After the addition of the antibiotics, the most expressed proteins corresponded to Alcaligenes (25.56%), Acidovorax (9.34%), and Paracoccus (3.89%). We observed no other transcripts from Alcaligenes besides the DNA-directed RNA polymerase subunit β’ prior to the addition of antibiotics. However, after the operation under the antibiotics addition, the activity of this genus had a high diversity with predomination of elongation factor G (1.87%) or acetyl-coenzyme A synthase (1.82%), among others, while DNA-directed RNA polymerase subunit β and DNA-directed RNA polymerase subunit β’ were still found at high relative abundances (0.83% and 0.83%, respectively) (Figure 5B). The presence of acetyl-coenzyme A synthase indicated the heterotrophic metabolism of this genus.

The Activity of Archaea Domain

With respect to the domain Archaea under no antibiotics, the most active genera were Halolamina (22.64%), Halococcus (10.57%), Haloterrigena (10.19%), Halalkalicoccus (5.66%), and Methanosarcina (4.91%), among others. On the other hand, the domination under antibiotics operation belonged to Candidatus Methanomethylophilus (77.25%), followed by Methanobacterium (6.37%), Halolamina (5.10%), and Methanosarcina (1.46%) (Figure 4B). Interestingly, the clear dominance of Methanomethylophilus at the antibiotics scenario showed that this microorganism had a wide diversity of mRNA, with predominance of the elongation factor 1-alpha (30.11%), the peptidase C25 (20.69%) and the N-acetylglucosamine-1-phosphate uridyltransferase (8.05%) (Figure 5C). The elongation factor 1-alpha has been proposed as an omnipresent mechanism for quality control, elongation and termination of protein synthesis in Archaea (Saito et al., 2010). Also, peptidase C25 was found to be released by marine archaeal phylotypes for the degradation of proteins in marine sediments (Lloyd, 2013), and its high presence in the activity profile of Methanomethylophilus may signify a heterotrophic metabolism. N-acetylglucosamine-1-phosphate uridyltransferase, on the other hand, is related to cell wall material formation (Zhang et al., 2009).
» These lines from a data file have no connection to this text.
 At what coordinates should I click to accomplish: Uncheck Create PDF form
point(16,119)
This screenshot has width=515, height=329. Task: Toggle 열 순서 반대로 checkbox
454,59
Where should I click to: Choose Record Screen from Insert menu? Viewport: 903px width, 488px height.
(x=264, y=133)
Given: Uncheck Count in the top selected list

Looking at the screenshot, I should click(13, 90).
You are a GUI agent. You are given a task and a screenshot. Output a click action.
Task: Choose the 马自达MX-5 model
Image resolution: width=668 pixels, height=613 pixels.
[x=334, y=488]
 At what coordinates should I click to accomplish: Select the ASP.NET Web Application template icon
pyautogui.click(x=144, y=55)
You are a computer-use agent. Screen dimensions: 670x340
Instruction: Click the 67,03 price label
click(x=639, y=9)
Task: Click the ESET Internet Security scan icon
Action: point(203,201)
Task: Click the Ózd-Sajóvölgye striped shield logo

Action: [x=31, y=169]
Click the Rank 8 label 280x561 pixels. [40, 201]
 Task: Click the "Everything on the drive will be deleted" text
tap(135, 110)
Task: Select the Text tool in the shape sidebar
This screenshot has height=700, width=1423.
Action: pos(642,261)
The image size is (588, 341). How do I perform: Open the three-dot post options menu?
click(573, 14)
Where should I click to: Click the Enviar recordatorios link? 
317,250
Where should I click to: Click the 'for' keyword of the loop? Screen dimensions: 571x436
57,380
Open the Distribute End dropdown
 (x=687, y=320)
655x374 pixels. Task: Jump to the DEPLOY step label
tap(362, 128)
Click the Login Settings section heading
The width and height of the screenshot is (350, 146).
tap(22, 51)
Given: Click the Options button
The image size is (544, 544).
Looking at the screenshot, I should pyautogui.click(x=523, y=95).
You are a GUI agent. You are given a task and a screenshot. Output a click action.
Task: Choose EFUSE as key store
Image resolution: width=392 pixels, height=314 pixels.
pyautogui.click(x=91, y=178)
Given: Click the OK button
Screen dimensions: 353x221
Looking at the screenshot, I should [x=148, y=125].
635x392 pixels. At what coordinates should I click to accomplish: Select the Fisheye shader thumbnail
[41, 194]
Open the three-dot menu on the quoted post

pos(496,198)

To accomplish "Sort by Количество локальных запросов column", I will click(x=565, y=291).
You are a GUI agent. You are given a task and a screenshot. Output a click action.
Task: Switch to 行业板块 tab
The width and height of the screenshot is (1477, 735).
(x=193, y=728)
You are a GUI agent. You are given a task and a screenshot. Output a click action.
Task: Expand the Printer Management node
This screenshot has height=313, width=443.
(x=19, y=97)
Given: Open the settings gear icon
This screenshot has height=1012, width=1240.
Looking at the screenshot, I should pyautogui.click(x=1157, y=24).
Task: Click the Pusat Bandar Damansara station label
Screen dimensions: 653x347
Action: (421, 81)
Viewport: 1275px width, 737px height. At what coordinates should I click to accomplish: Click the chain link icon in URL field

The Activity of Fungi Microorganisms

Within the Fungi members, the activity profile changed from a domination of Sordaria (29.75%), Neosartorya (15.29%), Conidiobolus (9.09%), and Kluyveromyces (7.44%) to a composition mainly formed by Dimargaris (12.07%), Rozella (11.53%), Conidiobolus (9.64%), and Paraglomus (7.39%) (Figure 4C). The activity of Sordaria mainly changed from chlorocatechol degradation by expression of dienelactone hydrolase (10.87%) to glycan degradation expressed by high relative abundance of endo β xylanase precursor (4.76%) (Figure 5D).

The Activity of Protozoa Microorganisms

At the no-antibiotics scenario, the protozoan mRNA was almost exclusively affiliated to Eimeria (96.70%). Nevertheless, after operation under antibiotics, its affiliated mRNA dropped in half (51.16%), yielding an ecological niche for other protozoa, such as Phytophthora (19.76%), Trypanosoma (4.64%), and Plasmodium (4.06%), to grow (Figure 4D).

The Activity Concerning the Nitrogen Cycle

The Figure 6 highlights the activity involving the expression of proteins related to amo and hao genes, complex cytochrome c-552 and cytochrome c-554 genes for nitrification; and nar/nap, nor, nir and nos genes, cytochrome b/c1 and cytochrome c-551 for denitrification. As such, it was found that the antibiotics pressure drastically dropped the activity of ammonium oxidizing bacteria, observed in a decrease of ammonia monooxygenase and hydroxylamine oxidoreductase and the activity of complexes cytochrome c-552 and c-554 (with reductions of 98.25, 99.21, 41.84, and 89.83%, respectively). On the other hand, the addition of antibiotics caused an increase in the activities of nitrate reduction, nitrite reduction and nitrous oxide reduction. Moreover, the activity of complexes cytochromes b/c1 and c-551, which are related to heterotrophic nitrification-aerobic denitrification metabolisms (Guo et al., 2013), was only detected in operation under antibiotics. In this sense, as suggested by the determination of nitrogenous ions, the addition of antibiotics decreased the capacity of ammonium oxidation but increased the capacity of denitrification, which led to higher effluent ammonium and lower effluent total nitrogen concentrations, respectively. Also, as suggested by the analysis of bacterial community composition by 16S rRNA bacterial gene high-throughput sequencing, the antibiotics addition allowed the proliferation of bacteria with heterotrophic nitrification-aerobic denitrification capabilities, similarly to partial-nitritation biofilters subjected to ciprofloxacin (Gonzalez-Martinez et al., 2014b).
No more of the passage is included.